Reproduce the top of the data verbatim, through and including the line that contains "The image size is (600, 384).".

(Collected data)

※ ※ ※

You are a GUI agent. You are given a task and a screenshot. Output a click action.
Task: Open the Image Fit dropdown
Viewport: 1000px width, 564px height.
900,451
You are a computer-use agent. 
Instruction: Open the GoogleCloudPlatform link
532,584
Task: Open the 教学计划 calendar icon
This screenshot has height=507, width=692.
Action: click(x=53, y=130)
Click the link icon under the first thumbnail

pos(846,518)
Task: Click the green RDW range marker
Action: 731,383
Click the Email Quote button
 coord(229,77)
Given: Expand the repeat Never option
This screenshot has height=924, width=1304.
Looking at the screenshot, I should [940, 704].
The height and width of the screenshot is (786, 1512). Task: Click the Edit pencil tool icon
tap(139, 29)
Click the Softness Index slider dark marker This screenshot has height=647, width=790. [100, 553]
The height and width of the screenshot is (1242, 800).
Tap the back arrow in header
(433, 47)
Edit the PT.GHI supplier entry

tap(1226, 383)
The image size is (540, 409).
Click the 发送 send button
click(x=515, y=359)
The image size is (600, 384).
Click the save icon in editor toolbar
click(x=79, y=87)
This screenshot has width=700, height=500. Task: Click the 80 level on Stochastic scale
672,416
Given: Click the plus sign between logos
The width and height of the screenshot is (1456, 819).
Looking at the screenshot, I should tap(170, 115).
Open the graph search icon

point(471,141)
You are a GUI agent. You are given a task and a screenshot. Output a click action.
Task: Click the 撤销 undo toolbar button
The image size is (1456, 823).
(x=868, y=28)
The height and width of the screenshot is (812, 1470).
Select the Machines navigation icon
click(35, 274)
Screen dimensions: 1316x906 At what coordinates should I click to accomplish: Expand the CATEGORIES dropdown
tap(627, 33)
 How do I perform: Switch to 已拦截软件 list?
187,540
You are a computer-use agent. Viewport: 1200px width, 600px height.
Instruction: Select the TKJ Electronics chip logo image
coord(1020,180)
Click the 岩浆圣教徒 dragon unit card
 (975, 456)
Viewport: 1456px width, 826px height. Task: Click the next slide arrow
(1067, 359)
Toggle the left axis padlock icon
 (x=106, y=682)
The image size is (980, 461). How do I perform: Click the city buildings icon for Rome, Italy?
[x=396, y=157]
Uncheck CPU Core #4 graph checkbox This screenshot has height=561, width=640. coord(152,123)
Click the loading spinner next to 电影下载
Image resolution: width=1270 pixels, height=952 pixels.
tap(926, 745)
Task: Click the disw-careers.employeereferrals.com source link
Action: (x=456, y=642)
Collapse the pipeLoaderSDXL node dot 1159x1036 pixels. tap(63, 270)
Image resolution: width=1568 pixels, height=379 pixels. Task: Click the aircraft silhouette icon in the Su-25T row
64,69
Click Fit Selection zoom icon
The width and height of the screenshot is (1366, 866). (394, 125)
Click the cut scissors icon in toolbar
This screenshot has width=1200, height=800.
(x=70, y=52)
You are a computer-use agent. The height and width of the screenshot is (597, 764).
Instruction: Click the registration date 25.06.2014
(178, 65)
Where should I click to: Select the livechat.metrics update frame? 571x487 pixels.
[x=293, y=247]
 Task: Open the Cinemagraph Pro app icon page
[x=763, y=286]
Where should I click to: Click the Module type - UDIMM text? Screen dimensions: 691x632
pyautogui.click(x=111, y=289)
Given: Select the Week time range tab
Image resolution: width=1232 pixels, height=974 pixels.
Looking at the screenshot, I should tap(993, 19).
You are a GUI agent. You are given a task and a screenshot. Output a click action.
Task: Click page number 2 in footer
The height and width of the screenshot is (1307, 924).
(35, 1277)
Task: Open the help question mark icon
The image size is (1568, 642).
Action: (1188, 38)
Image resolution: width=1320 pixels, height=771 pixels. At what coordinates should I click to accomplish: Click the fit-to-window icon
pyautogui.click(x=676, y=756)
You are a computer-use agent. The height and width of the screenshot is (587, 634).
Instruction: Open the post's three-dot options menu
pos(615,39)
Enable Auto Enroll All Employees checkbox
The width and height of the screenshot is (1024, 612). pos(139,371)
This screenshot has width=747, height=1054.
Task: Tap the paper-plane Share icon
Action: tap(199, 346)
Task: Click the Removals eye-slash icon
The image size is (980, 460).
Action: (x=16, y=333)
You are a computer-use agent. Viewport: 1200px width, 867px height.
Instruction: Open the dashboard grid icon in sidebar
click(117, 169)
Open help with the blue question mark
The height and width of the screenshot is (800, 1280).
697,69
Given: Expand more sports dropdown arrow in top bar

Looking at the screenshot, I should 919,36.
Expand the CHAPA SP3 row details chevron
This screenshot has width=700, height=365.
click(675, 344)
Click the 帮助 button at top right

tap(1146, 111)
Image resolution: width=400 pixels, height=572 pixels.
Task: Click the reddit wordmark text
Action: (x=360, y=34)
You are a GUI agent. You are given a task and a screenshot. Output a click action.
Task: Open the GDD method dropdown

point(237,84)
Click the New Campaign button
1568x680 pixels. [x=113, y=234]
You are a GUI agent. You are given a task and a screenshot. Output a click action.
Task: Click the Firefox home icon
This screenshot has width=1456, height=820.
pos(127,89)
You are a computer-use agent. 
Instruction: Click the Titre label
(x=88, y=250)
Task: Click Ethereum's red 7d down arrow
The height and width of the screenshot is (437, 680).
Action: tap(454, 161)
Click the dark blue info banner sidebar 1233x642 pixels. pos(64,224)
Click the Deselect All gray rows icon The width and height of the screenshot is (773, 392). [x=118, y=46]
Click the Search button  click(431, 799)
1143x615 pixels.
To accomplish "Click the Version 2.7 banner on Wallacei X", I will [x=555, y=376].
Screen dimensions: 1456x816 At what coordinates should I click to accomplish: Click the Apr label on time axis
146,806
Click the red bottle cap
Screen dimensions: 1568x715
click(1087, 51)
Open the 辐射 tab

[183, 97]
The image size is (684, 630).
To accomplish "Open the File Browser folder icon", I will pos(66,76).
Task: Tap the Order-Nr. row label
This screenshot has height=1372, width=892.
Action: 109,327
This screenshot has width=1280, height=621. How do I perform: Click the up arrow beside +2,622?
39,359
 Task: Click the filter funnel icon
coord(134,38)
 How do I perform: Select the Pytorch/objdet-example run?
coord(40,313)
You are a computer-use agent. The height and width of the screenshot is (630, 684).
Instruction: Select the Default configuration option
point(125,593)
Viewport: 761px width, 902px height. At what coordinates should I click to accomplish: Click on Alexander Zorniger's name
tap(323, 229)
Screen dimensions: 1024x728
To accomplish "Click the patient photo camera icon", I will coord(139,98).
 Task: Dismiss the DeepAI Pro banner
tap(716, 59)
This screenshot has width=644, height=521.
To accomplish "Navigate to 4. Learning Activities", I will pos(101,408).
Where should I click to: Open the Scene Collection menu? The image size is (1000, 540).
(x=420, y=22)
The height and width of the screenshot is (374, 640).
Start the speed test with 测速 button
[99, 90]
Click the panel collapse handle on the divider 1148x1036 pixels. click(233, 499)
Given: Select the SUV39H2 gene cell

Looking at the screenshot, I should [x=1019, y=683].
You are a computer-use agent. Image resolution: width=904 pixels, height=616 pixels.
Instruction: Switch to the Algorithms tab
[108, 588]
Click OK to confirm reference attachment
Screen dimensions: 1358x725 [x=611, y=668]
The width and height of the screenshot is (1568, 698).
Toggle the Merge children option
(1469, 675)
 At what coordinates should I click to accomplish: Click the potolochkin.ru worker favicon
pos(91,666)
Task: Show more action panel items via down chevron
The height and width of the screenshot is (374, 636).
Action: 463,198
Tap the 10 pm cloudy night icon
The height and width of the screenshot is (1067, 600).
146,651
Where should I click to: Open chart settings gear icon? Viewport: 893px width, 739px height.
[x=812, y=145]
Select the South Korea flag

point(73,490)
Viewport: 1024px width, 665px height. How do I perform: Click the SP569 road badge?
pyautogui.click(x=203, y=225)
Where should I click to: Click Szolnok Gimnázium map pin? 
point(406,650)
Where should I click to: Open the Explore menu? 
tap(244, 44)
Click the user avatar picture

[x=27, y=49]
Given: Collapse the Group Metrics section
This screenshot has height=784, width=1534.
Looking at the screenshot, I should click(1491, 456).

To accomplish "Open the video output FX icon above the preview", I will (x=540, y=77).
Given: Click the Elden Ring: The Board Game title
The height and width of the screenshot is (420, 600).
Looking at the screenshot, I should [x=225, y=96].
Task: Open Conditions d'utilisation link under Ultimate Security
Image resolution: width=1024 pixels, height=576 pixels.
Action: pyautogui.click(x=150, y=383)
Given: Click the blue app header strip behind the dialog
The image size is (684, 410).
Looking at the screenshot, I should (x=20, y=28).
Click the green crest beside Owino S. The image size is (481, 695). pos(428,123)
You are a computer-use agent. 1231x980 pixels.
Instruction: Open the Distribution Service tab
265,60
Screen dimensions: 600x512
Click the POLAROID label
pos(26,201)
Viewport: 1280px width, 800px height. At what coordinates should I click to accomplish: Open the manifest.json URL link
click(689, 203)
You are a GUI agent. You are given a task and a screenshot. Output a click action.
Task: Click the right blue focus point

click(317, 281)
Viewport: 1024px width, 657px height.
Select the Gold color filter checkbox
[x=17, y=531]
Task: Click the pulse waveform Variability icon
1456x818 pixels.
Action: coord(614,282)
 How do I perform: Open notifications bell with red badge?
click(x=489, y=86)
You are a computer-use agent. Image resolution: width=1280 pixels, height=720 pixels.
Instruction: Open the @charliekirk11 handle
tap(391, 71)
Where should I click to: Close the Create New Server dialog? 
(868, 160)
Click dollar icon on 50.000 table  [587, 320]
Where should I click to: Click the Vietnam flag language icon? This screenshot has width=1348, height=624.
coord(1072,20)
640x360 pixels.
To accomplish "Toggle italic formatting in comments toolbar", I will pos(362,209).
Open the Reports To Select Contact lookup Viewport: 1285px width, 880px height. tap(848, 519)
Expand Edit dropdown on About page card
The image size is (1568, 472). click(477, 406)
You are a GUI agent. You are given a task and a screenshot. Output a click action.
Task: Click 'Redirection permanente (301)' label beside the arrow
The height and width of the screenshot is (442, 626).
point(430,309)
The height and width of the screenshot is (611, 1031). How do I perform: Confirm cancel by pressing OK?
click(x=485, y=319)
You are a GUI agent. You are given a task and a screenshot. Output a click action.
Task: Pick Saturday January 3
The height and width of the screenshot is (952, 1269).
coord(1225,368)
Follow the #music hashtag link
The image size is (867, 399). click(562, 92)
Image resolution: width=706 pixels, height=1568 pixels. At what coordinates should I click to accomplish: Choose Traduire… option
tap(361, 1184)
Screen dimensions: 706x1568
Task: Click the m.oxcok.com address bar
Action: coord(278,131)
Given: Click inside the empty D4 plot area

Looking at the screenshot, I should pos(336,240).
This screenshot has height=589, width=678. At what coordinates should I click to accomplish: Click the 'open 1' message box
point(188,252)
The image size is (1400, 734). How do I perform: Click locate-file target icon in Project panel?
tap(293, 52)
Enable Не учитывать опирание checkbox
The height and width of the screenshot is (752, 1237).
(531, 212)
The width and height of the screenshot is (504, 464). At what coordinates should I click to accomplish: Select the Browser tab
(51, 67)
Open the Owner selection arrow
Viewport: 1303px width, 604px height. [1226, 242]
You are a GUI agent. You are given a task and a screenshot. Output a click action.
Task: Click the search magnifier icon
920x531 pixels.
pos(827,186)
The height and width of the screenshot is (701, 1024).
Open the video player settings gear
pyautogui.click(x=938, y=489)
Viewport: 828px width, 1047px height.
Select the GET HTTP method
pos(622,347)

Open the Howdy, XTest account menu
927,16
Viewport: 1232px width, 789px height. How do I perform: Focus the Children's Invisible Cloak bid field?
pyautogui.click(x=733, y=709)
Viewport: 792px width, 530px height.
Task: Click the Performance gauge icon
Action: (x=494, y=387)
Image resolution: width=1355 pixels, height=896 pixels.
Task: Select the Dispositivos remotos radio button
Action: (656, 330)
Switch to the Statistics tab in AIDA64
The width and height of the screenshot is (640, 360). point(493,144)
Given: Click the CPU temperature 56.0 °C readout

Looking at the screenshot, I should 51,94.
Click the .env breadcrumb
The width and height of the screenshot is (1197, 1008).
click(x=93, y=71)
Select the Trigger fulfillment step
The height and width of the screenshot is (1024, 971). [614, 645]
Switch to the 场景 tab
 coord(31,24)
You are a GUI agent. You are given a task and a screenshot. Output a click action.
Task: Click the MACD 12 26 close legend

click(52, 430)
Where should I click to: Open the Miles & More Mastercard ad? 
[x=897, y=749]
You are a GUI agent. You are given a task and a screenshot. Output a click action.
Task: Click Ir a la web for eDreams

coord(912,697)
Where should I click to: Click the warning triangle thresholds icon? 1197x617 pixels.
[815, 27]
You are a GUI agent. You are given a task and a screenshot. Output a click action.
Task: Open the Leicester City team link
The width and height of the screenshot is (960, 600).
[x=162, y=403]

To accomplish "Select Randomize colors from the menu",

※ ※ ※

Result of the task>
You are a GUI agent. You are given a task and a screenshot. Output a click action.
Task: Open the Image Fit dropdown
Viewport: 1000px width, 564px height.
900,451
You are a computer-use agent. 
Instruction: Open the GoogleCloudPlatform link
532,584
Task: Open the 教学计划 calendar icon
This screenshot has height=507, width=692.
Action: click(x=53, y=130)
Click the link icon under the first thumbnail

pos(846,518)
Task: Click the green RDW range marker
Action: 731,383
Click the Email Quote button
 coord(229,77)
Given: Expand the repeat Never option
This screenshot has height=924, width=1304.
Looking at the screenshot, I should [940, 704].
The height and width of the screenshot is (786, 1512). Task: Click the Edit pencil tool icon
tap(139, 29)
Click the Softness Index slider dark marker This screenshot has height=647, width=790. [100, 553]
The height and width of the screenshot is (1242, 800).
Tap the back arrow in header
(433, 47)
Edit the PT.GHI supplier entry

tap(1226, 383)
The image size is (540, 409).
Click the 发送 send button
click(x=515, y=359)
The image size is (600, 384).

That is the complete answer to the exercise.